| DESCRIPTION OF THE TASK |
Report each line of the data that contains the string "computer".

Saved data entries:
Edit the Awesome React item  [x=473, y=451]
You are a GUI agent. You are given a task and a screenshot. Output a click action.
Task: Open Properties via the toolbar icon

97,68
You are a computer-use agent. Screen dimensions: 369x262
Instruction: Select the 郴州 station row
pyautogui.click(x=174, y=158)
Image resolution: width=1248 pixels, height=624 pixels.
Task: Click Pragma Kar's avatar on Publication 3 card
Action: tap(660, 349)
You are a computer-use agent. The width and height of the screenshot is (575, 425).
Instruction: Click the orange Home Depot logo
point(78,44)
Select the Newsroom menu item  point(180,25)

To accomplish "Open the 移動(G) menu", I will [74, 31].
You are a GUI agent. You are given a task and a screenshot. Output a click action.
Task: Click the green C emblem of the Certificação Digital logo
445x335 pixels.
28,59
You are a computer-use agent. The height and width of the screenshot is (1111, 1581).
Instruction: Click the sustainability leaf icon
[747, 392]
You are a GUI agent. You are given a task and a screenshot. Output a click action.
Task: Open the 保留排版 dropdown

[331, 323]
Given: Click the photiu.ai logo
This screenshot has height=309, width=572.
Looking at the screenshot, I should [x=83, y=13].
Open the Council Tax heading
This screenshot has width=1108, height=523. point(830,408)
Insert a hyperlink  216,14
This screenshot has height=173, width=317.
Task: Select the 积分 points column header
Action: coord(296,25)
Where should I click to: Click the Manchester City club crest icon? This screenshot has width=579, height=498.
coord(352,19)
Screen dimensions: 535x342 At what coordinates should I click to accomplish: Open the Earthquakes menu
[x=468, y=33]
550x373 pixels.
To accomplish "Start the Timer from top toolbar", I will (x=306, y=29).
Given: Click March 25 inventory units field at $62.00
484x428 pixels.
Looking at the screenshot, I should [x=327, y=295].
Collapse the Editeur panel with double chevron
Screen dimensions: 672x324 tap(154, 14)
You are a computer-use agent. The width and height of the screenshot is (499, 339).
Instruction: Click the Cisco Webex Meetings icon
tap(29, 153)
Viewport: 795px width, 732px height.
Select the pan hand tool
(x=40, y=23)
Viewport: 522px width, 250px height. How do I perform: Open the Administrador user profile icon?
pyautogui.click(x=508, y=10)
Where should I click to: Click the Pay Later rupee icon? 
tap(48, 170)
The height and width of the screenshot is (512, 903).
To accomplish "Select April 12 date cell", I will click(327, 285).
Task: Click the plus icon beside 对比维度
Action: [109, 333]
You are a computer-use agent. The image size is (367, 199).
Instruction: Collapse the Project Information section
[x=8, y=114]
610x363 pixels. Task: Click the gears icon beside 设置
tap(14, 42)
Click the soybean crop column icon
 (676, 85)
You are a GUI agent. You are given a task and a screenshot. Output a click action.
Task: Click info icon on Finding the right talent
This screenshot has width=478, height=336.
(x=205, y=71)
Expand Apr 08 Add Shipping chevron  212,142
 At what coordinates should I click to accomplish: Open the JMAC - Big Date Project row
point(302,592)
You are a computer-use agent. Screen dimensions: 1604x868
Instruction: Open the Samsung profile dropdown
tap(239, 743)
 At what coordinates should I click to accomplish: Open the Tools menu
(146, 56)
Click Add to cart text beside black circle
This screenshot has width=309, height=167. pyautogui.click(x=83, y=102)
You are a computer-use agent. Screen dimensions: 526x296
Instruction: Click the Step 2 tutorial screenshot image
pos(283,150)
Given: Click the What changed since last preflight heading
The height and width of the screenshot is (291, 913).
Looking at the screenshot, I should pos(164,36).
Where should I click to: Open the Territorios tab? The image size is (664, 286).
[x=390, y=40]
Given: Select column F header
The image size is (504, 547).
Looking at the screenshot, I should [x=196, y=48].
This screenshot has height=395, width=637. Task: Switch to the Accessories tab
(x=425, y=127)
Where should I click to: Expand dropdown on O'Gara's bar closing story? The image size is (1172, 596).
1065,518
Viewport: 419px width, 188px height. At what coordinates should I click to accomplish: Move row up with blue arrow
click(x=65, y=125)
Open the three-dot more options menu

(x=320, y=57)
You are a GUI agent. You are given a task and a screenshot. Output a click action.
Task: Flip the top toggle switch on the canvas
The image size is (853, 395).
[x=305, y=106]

| RESPONSE TO THE TASK |
You are a computer-use agent. Screen dimensions: 369x262
You are a computer-use agent. The width and height of the screenshot is (575, 425).
You are a computer-use agent. The height and width of the screenshot is (1111, 1581).
You are a computer-use agent. The width and height of the screenshot is (499, 339).
You are a computer-use agent. The image size is (367, 199).
You are a computer-use agent. Screen dimensions: 1604x868
You are a computer-use agent. Screen dimensions: 526x296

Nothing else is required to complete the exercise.